Source:

★ ★ ★ ★ ★ ★ ★

En France, la demande électrique est maximale à 19 heures en hiver.
L’ensoleillement est alors nul et le vent ne souffle pas nécessairement,
surtout pendant les périodes de basse-température correspondant au passage d’un
anticyclone froid. »
Aujourd’hui, tous les pays d’Europe de l’ouest
(Royaume-Uni, Allemagne, France, Belgique, Italie, Espagne…) ferment des
centrales pilotables – par opposition aux sources d’énergie variables telles
que les panneaux photovoltaïques et éoliennes qui produisent non pas en
fonction des besoins, mais suivant l’heure et la météo – sans les remplacer, ni se concerter. Tous ces pays comptent sur leur capacité à importer de l’électricité
produite chez leurs voisins lors des pics de consommation. Cette attitude est
dangereuse et les gestionnaires des réseaux électriques européens ne cessent
d’alerter – en vain – leurs gouvernements quant au risque croissant de coupures
d’électricité majeures en Europe. »
« Une étude récente publiée par la Société française
d’énergie nucléaire montre qu’en supposant une prolongation de tous les
réacteurs du parc actuel (sauf celui de Fessenheim) jusqu’à 60 ans, une chute brutale des capacités nucléaires
est à prévoir entre 2040 et 2050, du fait du rythme de construction soutenu
dans les années 70-80.

★ ★ ★ ★ ★ ★ ★

Données fournies:
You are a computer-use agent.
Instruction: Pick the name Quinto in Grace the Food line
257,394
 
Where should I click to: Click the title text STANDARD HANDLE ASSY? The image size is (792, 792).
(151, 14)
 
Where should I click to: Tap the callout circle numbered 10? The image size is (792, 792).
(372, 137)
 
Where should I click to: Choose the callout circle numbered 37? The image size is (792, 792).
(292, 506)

★ ★ ★ ★ ★ ★ ★

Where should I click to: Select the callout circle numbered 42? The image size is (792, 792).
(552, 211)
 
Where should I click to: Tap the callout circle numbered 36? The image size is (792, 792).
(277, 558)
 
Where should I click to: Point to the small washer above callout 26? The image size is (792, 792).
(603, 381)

★ ★ ★ ★ ★ ★ ★

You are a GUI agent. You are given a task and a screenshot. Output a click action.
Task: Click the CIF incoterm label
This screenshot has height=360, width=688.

★ ★ ★ ★ ★ ★ ★

Travail demandé:
A) Répondez à ces questions d'après l'extrait sur l'électricité :
(i) À quelle heure la demande électrique atteint-elle son maximum en France en hiver ?
(ii) Sur quoi les pays d'Europe de l'ouest comptent-ils lors des pics de consommation ?
(iii) Entre quelles années une chute brutale des capacités nucléaires est-elle à prévoir selon l'étude citée ?
B) Rédigez la suite de l'extrait sur l'électricité à partir de sa dernière phrase.
Les entrées constituent un matériau distinct de l'extrait sur l'électricité.

Résultats par tâche:
A)
(i) À 19 heures.
(ii) Sur leur capacité à importer de l'électricité produite chez leurs voisins.
(iii) Entre 2040 et 2050.

B)
Cette chute doit être anticipée. Maintenir un socle
nucléaire de 35 à 40 GW (contre 63 GW aujourd’hui) nécessiterait ainsi de
construire de 3 à 4 paires d’EPR par
décennie entre 2030 et 2050… »
« Étant donnés l’étendue des besoins en capacités
électrogènes pilotables et bas-carbone en Europe, ainsi que les délais
extrêmement restreints pour y répondre, l’EPR
semble incontournable. Il constitue un élément de réponse face à l’urgence
climatique, l’épuisement des ressources fossiles et le besoin de remplacement
des centrales en fin de vie. Même s’il reste plus cher que les centrales du
parc historique, l’EPR est compétitif face aux alternatives car on ne dispose
toujours pas à l’heure actuelle de moyen de stockage d’énergie compétitif à
grande échelle. Pour des raisons physiques, notamment les pertes d’énergie
intrinsèques au stockage, on peut d’ailleurs douter de jamais en voir émerger. »
« Or, c’est indispensable pour envisager le
remplacement des centrales à combustibles fossiles par des éoliennes et
panneaux photovoltaïques. Les raisons
qui ont conduit au choix du nucléaire en France dans les années 70 sont plus
que jamais valables aujourd’hui. » On peut craindre que lorsque les
contraintes que nous négligeons aujourd’hui éclateront au grand-jour, la France
et l’Europe réaliseront, sans doute un peu tard, qu’une électricité plus chère
vaut mieux que pas d’électricité. »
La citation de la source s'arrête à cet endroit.